AUTHOR=Zeng Rui , Ke Tian-Cheng , Ou Mao-Ta , Duan Li-Liang , Li Yi , Chen Zhi-Jing , Xing Zhi-Bin , Fu Xiao-Chen , Huang Cheng-Yu , Wang Jing TITLE=Identification of a potential diagnostic signature for postmenopausal osteoporosis via transcriptome analysis JOURNAL=Frontiers in Pharmacology VOLUME=13 YEAR=2022 URL=https://www.frontiersin.org/journals/pharmacology/articles/10.3389/fphar.2022.944735 DOI=10.3389/fphar.2022.944735 ISSN=1663-9812 ABSTRACT=

Purpose: We aimed to establish the transcriptome diagnostic signature of postmenopausal osteoporosis (PMOP) to identify diagnostic biomarkers and score patient risk to prevent and treat PMOP.

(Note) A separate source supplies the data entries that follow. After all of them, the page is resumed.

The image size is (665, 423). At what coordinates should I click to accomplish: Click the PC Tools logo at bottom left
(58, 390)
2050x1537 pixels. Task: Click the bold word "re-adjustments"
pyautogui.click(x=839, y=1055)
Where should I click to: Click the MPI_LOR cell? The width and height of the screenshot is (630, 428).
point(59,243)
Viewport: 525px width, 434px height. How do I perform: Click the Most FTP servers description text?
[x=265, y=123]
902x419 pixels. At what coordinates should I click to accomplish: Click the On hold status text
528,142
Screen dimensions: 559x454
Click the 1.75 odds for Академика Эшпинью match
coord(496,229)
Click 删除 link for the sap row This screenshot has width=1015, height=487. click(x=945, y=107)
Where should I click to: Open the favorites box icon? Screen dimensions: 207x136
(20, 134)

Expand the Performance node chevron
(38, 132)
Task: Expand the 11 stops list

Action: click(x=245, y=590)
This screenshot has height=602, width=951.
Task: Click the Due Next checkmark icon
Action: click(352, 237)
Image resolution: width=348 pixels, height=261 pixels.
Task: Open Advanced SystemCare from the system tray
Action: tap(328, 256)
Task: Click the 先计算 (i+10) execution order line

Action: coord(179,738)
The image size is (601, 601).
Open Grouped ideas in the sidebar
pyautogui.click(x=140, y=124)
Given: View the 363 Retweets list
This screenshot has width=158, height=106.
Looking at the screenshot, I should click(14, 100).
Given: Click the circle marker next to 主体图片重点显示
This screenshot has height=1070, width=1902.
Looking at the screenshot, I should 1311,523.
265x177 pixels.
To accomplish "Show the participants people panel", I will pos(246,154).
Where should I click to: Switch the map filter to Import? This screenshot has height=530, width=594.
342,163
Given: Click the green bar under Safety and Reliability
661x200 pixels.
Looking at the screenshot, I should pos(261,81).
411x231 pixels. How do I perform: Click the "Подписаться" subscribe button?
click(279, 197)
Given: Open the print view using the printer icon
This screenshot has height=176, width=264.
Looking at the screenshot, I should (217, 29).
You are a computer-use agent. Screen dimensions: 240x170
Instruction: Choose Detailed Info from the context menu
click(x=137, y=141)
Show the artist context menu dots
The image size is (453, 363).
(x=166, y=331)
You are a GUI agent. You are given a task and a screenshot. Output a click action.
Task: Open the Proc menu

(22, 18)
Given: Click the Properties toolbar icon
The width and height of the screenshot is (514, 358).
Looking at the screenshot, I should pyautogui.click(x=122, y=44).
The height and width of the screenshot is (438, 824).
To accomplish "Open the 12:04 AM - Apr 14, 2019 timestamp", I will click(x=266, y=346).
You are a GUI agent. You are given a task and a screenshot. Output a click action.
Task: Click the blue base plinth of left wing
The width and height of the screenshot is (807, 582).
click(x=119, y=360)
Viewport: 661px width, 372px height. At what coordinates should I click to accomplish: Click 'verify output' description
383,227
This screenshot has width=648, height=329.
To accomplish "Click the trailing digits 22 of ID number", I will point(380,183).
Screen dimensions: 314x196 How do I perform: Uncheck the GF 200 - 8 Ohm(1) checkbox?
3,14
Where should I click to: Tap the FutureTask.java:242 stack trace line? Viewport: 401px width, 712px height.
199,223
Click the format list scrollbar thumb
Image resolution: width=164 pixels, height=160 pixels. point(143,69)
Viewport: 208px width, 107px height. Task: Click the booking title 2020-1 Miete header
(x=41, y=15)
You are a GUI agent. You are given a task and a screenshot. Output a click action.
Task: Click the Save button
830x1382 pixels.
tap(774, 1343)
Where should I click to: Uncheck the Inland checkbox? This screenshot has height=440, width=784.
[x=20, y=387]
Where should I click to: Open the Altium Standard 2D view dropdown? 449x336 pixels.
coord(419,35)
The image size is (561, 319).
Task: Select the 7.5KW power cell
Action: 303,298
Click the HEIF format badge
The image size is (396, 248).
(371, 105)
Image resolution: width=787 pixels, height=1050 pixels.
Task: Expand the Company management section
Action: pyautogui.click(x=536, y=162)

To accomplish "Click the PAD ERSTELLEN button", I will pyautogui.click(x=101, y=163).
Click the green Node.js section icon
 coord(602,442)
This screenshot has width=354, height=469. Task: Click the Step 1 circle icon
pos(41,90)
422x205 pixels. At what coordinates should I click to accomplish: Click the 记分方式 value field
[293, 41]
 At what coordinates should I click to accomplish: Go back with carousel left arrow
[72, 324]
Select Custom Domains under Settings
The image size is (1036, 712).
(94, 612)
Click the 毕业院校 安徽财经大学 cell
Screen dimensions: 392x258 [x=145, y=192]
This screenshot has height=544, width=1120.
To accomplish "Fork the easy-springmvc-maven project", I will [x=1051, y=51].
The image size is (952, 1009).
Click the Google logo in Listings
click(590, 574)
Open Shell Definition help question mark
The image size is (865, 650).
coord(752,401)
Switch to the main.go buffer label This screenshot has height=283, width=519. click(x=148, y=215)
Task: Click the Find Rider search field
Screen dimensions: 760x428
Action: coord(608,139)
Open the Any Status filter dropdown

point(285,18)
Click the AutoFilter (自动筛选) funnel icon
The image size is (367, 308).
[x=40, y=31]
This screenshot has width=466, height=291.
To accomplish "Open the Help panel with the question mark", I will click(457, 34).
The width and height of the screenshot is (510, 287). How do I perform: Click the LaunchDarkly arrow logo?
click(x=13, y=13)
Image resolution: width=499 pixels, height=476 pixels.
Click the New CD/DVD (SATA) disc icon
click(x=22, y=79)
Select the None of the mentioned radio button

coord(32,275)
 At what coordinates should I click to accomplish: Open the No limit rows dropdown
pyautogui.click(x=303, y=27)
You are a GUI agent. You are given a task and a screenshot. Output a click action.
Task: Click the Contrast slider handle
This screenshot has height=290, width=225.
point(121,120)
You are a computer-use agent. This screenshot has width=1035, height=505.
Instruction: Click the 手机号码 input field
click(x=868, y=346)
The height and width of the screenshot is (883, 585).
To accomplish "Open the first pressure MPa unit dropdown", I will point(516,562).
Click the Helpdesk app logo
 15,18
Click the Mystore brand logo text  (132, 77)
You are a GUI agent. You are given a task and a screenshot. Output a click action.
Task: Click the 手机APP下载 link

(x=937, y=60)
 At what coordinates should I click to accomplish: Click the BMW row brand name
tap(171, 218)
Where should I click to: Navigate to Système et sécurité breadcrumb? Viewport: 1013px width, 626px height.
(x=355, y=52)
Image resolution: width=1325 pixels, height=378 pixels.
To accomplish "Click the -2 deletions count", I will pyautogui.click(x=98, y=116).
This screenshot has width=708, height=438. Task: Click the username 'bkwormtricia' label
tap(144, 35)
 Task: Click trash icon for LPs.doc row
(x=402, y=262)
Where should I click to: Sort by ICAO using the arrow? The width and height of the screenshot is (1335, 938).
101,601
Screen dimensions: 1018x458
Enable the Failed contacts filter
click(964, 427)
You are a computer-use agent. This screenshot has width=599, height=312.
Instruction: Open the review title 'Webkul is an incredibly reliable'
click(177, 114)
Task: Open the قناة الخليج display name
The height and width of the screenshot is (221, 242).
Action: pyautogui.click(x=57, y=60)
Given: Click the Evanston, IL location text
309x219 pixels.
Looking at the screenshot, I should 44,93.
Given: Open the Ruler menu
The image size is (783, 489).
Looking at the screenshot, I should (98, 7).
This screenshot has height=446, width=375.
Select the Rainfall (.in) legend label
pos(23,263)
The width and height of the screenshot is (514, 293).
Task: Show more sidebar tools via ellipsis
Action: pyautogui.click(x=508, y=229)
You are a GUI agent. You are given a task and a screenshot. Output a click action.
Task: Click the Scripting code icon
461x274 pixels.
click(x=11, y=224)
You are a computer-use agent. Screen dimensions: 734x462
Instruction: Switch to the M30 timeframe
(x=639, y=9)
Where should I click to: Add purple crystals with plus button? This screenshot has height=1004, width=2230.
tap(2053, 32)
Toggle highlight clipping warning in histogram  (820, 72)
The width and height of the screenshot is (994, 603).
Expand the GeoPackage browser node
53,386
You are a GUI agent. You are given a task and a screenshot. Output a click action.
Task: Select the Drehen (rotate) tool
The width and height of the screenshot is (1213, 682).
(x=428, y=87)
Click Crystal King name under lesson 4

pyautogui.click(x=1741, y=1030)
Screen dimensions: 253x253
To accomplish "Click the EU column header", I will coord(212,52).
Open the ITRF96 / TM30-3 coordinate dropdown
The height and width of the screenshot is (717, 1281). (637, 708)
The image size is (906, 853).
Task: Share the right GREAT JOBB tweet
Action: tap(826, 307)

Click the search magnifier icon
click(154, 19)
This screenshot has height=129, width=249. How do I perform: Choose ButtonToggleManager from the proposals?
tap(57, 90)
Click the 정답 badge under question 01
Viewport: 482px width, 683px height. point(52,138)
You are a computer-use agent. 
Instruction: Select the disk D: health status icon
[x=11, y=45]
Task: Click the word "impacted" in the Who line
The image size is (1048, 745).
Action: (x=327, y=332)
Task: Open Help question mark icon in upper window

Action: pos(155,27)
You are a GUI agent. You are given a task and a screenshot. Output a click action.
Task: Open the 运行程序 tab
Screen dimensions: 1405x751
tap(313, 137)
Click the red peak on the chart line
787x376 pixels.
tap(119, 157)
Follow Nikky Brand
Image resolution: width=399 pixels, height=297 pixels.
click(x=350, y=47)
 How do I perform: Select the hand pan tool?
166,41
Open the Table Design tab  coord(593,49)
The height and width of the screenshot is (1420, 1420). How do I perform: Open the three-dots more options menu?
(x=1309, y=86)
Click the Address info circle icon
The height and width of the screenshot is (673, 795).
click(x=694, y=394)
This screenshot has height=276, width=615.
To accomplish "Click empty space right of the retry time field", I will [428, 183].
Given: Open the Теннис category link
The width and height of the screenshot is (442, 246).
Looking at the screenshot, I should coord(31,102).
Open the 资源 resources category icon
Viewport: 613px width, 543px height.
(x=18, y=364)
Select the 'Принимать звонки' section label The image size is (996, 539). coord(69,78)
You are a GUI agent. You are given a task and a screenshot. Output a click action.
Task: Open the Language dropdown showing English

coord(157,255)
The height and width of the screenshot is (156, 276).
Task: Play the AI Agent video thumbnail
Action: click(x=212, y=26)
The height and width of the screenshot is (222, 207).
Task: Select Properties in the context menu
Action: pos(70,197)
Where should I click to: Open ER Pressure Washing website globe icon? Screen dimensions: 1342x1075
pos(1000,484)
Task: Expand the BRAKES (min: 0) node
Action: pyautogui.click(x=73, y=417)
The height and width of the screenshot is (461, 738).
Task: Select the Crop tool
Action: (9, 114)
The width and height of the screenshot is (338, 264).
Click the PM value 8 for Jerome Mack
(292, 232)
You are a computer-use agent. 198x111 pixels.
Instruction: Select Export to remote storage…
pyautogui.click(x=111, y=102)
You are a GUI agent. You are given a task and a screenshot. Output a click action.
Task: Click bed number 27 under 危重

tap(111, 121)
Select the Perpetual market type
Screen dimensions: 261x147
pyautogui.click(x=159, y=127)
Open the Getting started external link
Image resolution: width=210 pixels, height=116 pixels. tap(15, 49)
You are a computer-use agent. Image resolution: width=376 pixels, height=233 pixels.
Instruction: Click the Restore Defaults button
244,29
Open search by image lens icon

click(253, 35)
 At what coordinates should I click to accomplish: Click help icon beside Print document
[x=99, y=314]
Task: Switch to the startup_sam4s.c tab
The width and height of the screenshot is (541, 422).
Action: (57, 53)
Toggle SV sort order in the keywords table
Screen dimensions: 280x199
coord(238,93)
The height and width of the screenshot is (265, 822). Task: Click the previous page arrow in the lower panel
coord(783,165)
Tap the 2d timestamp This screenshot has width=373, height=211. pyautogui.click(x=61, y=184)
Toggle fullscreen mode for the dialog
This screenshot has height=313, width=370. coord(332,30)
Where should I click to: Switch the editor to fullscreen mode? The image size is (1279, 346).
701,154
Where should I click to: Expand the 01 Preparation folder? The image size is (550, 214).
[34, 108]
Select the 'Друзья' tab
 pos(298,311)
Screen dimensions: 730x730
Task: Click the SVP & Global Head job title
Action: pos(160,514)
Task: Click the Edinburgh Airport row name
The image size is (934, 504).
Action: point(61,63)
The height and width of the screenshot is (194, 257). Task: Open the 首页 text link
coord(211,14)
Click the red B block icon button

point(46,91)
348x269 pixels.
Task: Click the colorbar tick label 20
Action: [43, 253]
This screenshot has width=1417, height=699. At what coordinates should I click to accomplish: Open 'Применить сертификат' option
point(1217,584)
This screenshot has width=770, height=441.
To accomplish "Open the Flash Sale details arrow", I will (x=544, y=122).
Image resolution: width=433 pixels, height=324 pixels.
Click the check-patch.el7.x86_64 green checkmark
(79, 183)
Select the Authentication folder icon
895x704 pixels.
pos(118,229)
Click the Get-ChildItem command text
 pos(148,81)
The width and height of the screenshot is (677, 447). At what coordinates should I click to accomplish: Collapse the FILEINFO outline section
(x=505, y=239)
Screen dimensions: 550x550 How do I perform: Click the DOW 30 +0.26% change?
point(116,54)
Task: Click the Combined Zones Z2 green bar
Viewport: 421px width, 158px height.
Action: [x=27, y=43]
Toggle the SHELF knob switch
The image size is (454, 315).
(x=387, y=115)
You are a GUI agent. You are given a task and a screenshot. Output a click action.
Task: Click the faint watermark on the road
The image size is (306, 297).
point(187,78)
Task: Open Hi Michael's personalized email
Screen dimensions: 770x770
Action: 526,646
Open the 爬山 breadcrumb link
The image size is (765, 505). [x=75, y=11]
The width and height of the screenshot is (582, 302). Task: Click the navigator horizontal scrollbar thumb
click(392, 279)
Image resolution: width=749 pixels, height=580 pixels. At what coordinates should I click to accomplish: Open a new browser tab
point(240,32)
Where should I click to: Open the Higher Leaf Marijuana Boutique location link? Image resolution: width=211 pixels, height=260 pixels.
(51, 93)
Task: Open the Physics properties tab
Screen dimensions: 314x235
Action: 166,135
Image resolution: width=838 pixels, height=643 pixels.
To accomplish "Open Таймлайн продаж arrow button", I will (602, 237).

Methods: Peripheral blood mononuclear cell (PBMC) expression data from PMOP patients were retrieved from the Gene Expression Omnibus (GEO) database. Differentially expressed genes (DEGs) were screened using the “limma” package. The “WGCNA” package was used for a weighted gene co-expression network analysis to identify the gene modules associated with bone mineral density (BMD). Least absolute shrinkage and selection operator (LASSO) regression was used to construct a diagnostic signature, and its predictive ability was verified in the discovery cohort. The diagnostic values of potential biomarkers were evaluated by receiver operating characteristic curve (ROC) and coefficient analysis. Network pharmacology was used to predict the candidate therapeutic molecules. PBMCs from 14 postmenopausal women with normal BMD and 14 with low BMD were collected, and RNA was extracted for RT-qPCR validation.

Results: We screened 2420 differentially expressed genes (DEGs) from the pilot cohort, and WGCNA showed that the blue module was most closely related to BMD. Based on the genes in the blue module, we constructed a diagnostic signature with 15 genes, and its ability to predict the risk of osteoporosis was verified in the discovery cohort. RT-qPCR verified the expression of potential biomarkers and showed a strong correlation with BMD. The functional annotation results of the DEGs showed that the diagnostic signature might affect the occurrence and development of PMOP through multiple biological pathways. In addition, 5 candidate molecules related to diagnostic signatures were screened out.

Conclusion: Our diagnostic signature can effectively predict the risk of PMOP, with potential application for clinical decisions and drug candidate selection.